Hello there! I want to construct a walipini design greenhouse. I've read as many information as I could but one thing that embarrassed me is the roof angle. I live in a town in Northeastern Bulgaria, 43 degrees latitude. Can you help me calculate my roof angle so that I can maintain an aquaponic system in it through winter and summer. Mind that the average temperature is roughly 11 degrees - 20-35 degrees during warm seasons and 10- -1-,-2 degrees during autumn and winter. I would really appreciate any help & suggestions because this is my first time ever trying such construction. Thank you in advance.
I found a ton of great information on a greenhouse for an area a little further north than you are, Calgary I believe.
The builder has a ton of great information and talks about the angle of glazing, size, roof angle, window angle for
your latitude formula.
I also found this post with a ton of information on Walipini Greenhouses from permies.
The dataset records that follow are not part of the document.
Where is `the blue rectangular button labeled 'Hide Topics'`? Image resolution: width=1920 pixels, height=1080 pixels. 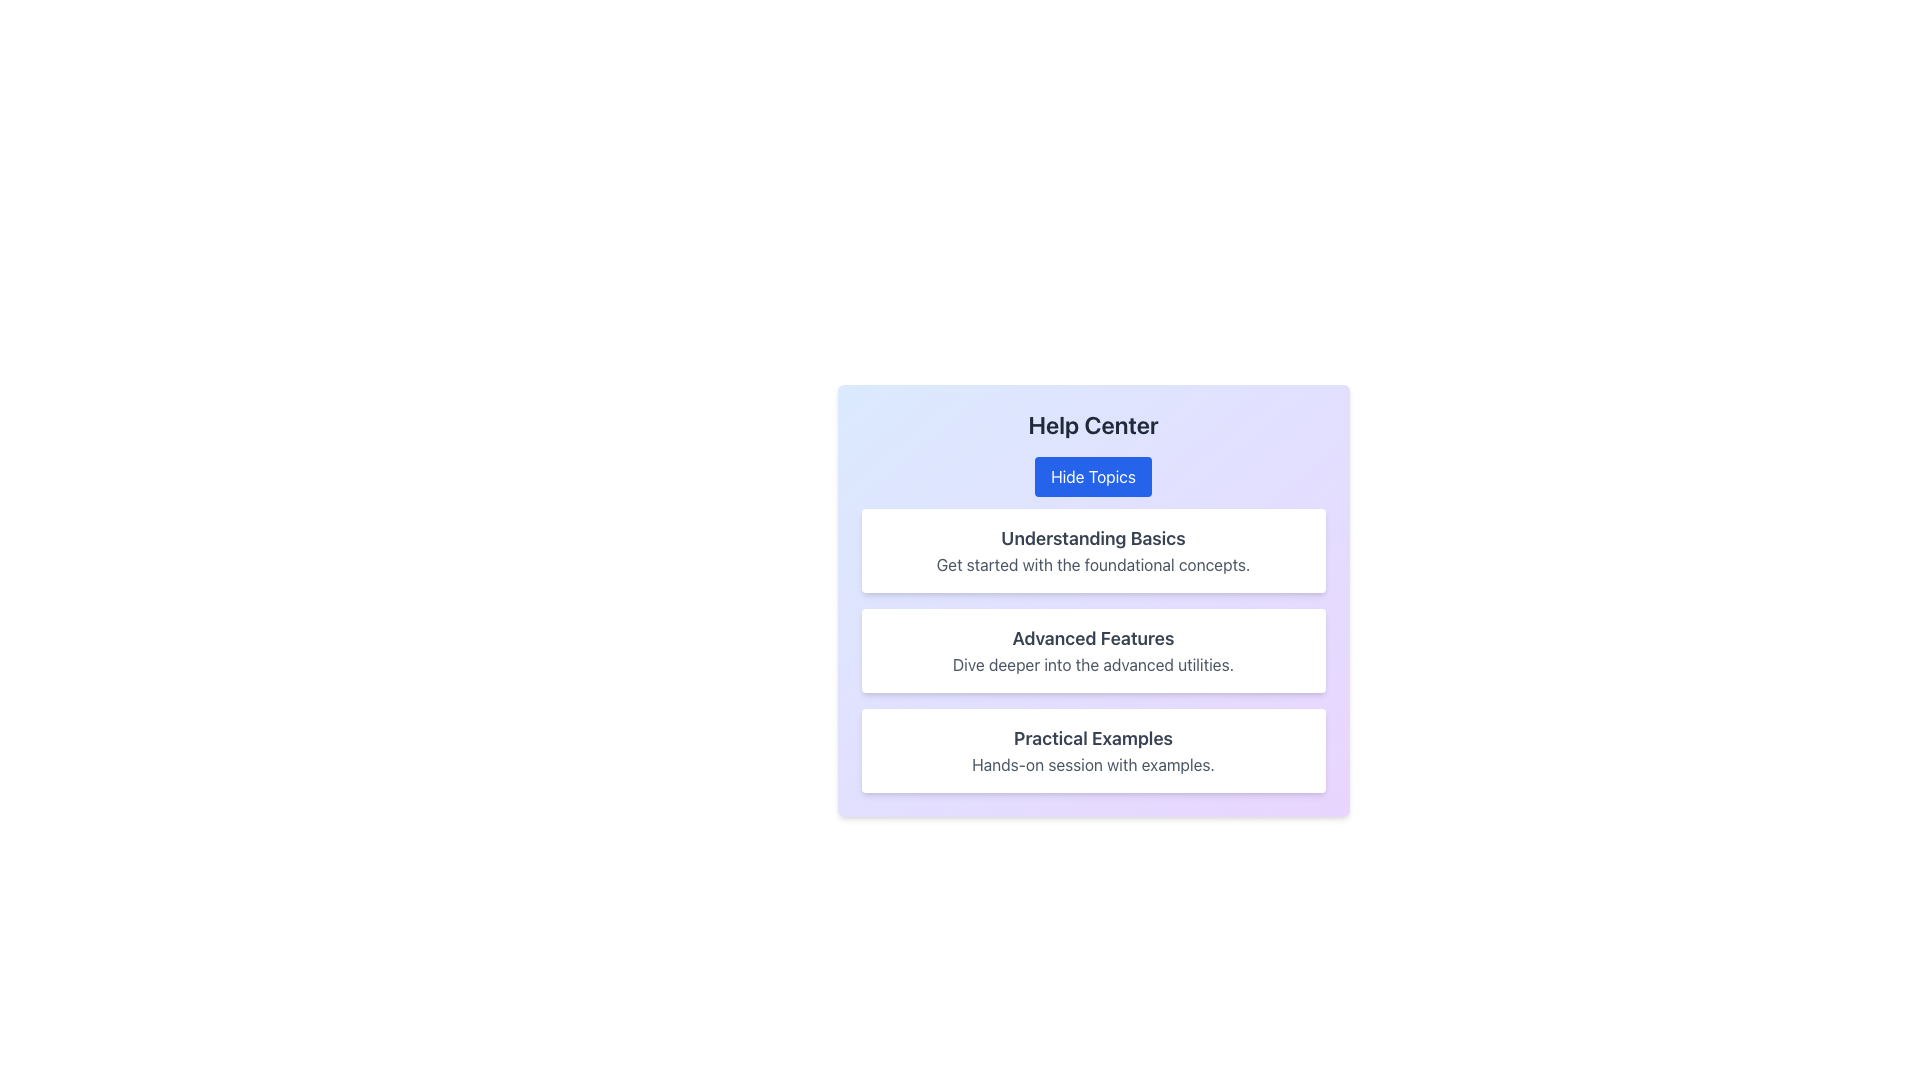
the blue rectangular button labeled 'Hide Topics' is located at coordinates (1092, 477).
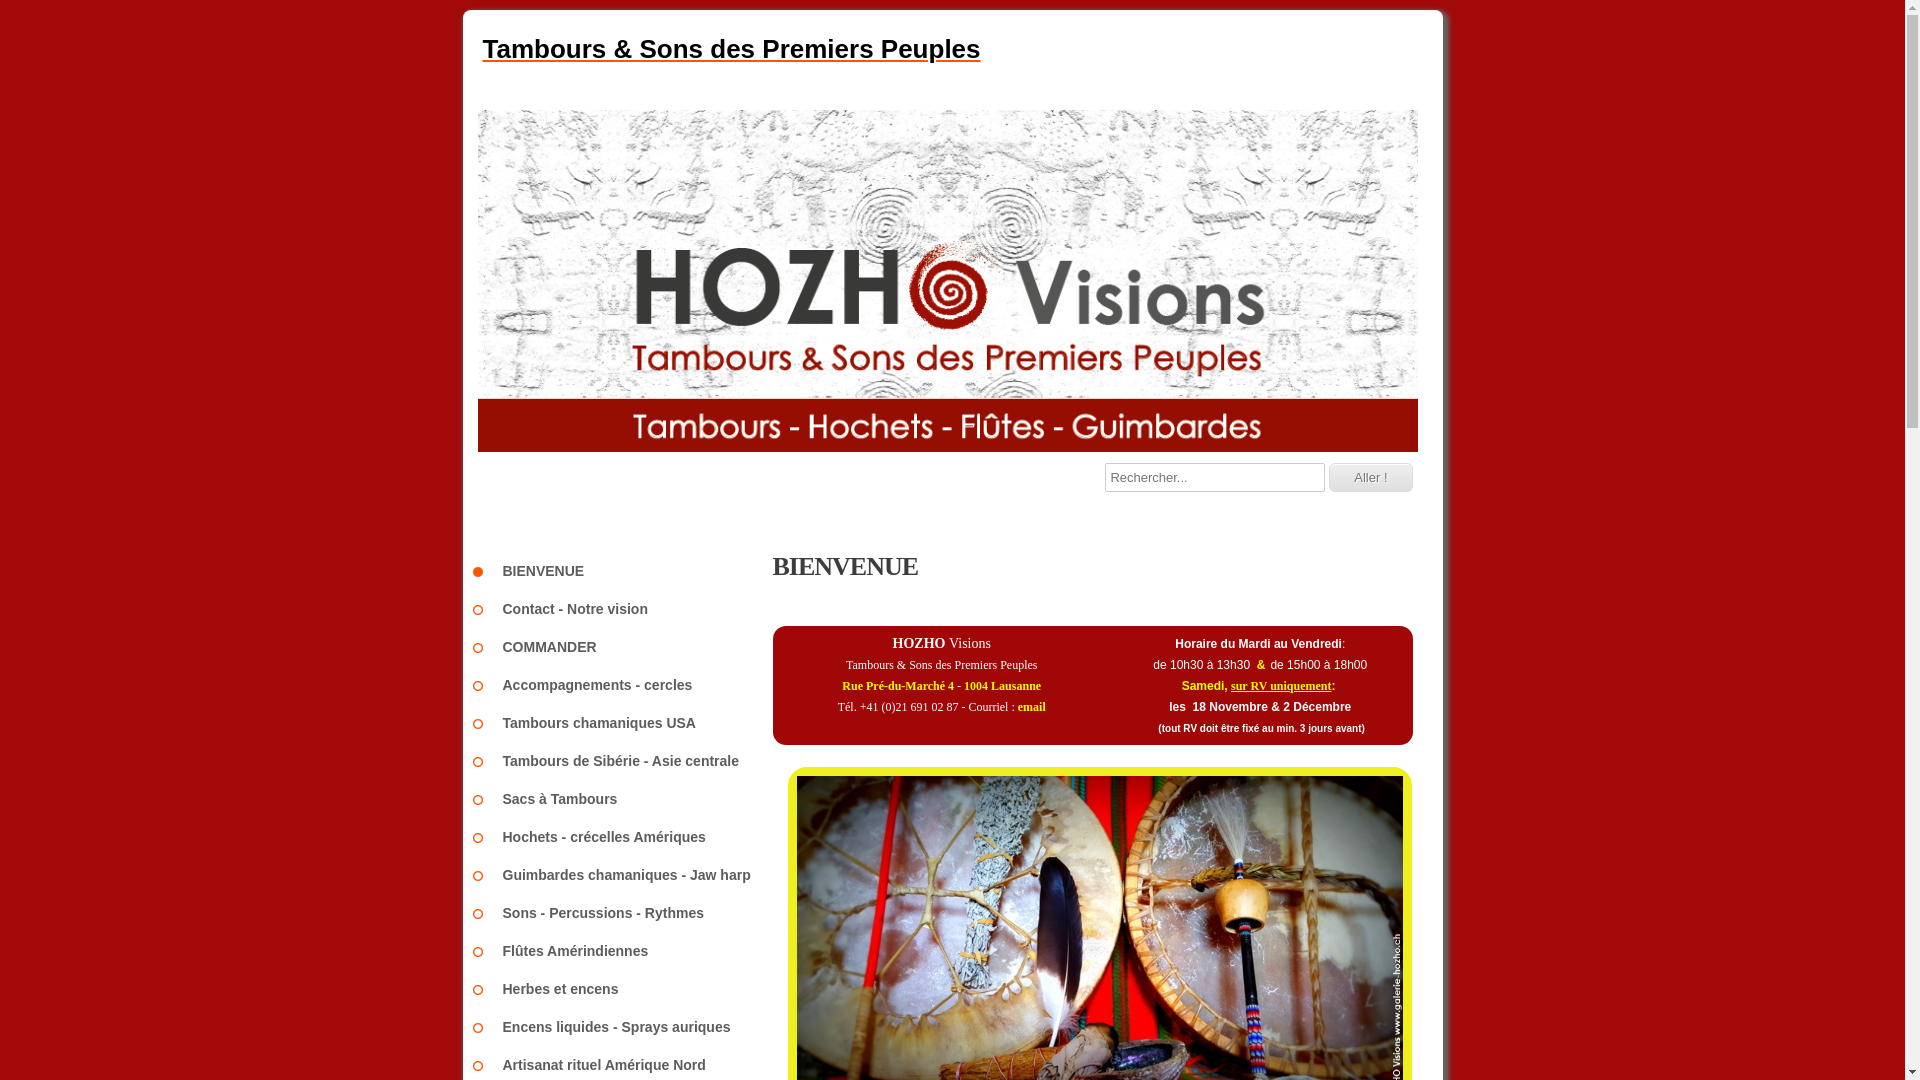  I want to click on 'BIENVENUE', so click(621, 570).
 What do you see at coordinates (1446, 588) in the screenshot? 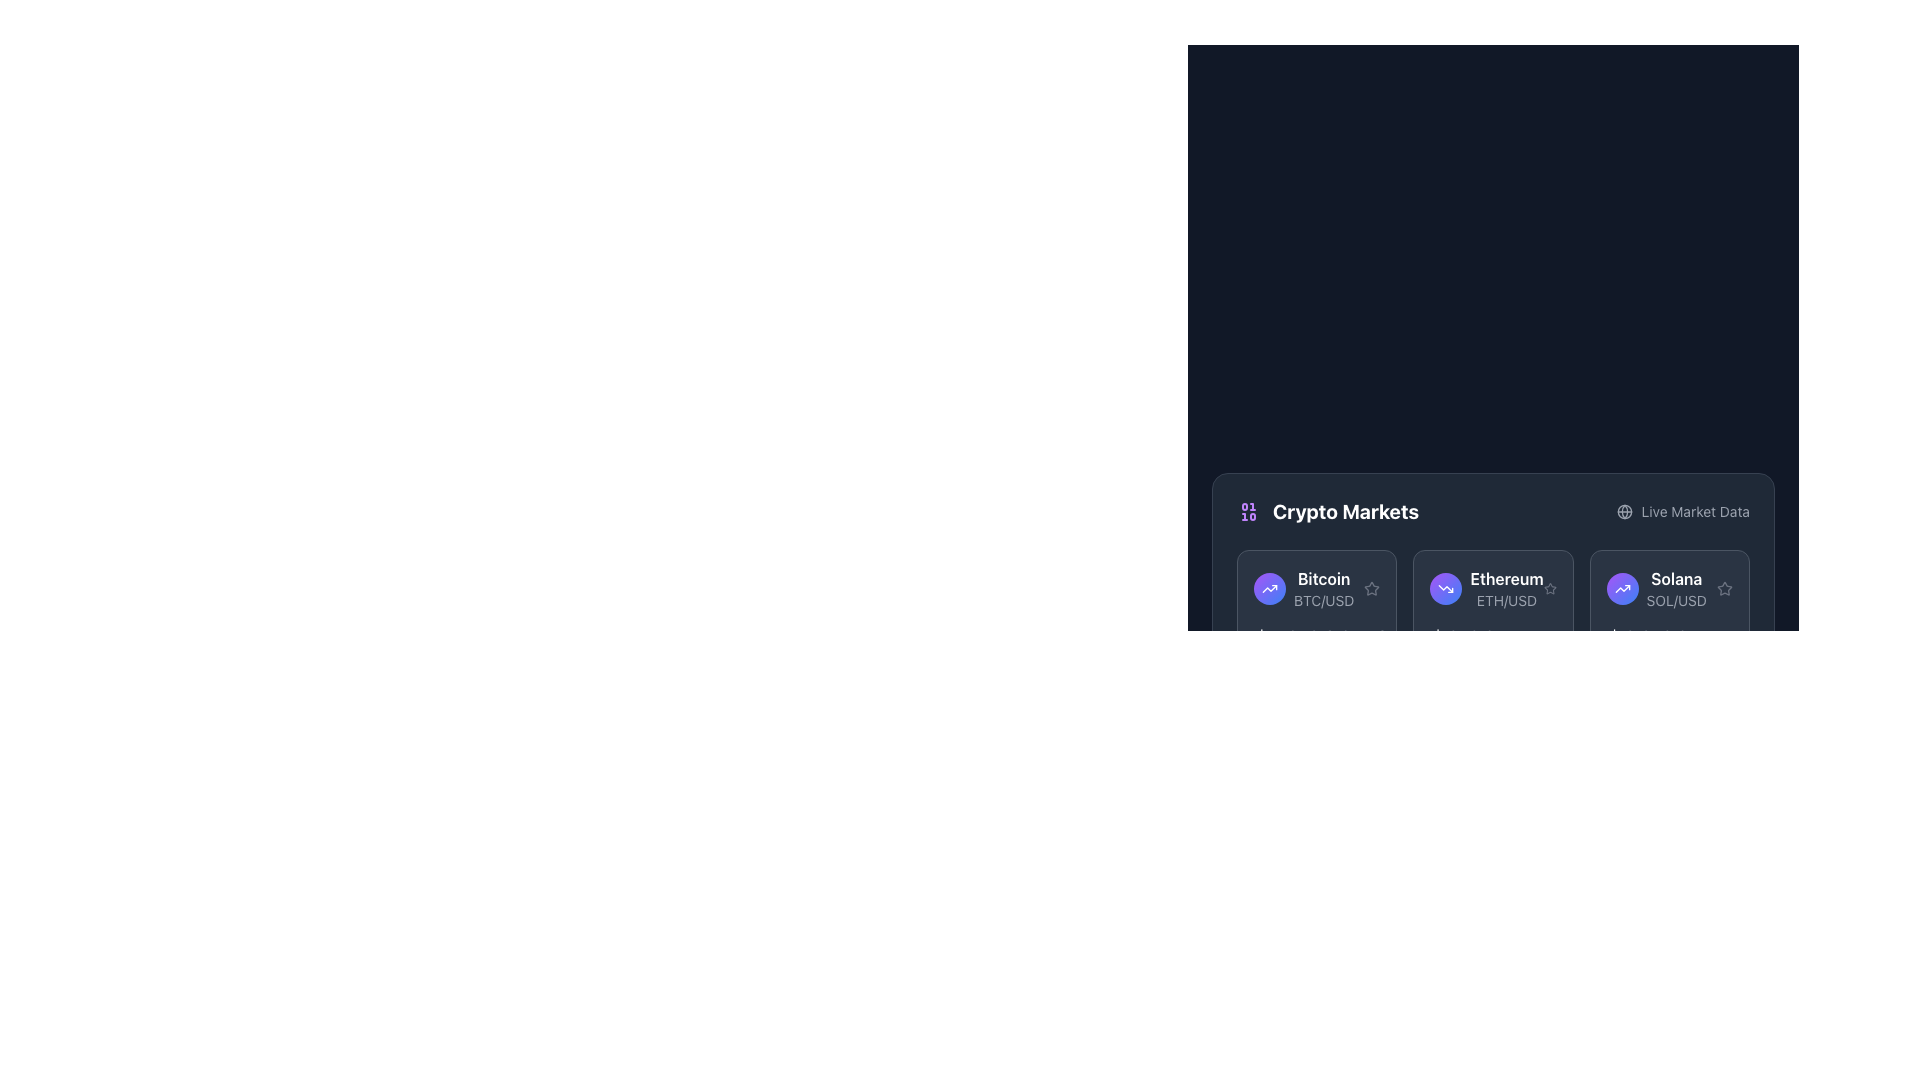
I see `the small icon shaped like a downward trending line or arrow with a gradient background from purple to blue, located within the Ethereum (ETH/USD) card in the Crypto Markets section` at bounding box center [1446, 588].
Walipini Information
Also more information, like Walipini's are also called "pit greenhouses", helpful to know the various names when searching for
new or old information, Walipini Googled
posted 5 years ago
Thank you for the helpful suggestions guys! But I figured out that 43 + 23 degrees latitude won't do well for a roof angle. I now have newer information which is 43 +15 = 58 but "However, as long as the glazing angle is within 45 and 75 degrees you will be within 5% of optimum – therefore it often makes more sense to design the building to height restriction and material constraints vs optimal glazing angle. " So my angle can be safely made 50 or 60 degrees. So now I'm thinking about a 50 degree roof angle. What do you think? I plan to make the pit greenhouse at least 3 metres deep on the north side with a 50 degree angle.
posted 5 years ago
Not knowing Bulgaria's weather I have little suggestion of what is best. I guess I always
assumed hoop houses were round because of there construction material. Other houses
roofs were there shape because of "snow load". I can imagine there are better reasons
than these but if your area had a large snow amount you may want to take that into
I thought of another permies thread talking of Winter Greenhouses and you may
want to go there and garner suggestions. I made reference there of a Minnesota
couple that had built a green house on the back of their dairy barn, they buried rocks
in the ground and piped hot air from the ceiling to the rocks to hold in heat. They
also had planned on putting in a wood heater to replace another conventional one
to help with their cold winters. It is a really good article, they use rain gutters stacked
or suspended from each other to maximize growing area.
I was looking around this morning and found this link to a previous Permie's Bermed Greenhouse.
They talk of using patio door frames and doubling up of the windows so they get 4 panes of glass
and three dead air spaces, very nice information. They use separate solar collectors to help heat
the surrounding walls which seems like overkill but you can't argue with the results.
This is a quote of information on his site, the link is below the quote.
The overall dimensions of the greenhouse are 42' X 16'.
The green house is bermed up on the north side with a 6 foot wall. I used recycled patio doors for the glazing.
I heat the concrete walls with the solar panels (that is the tubing in the walls).
When it was -6 F degrees out side it was 46 F inside this past winter.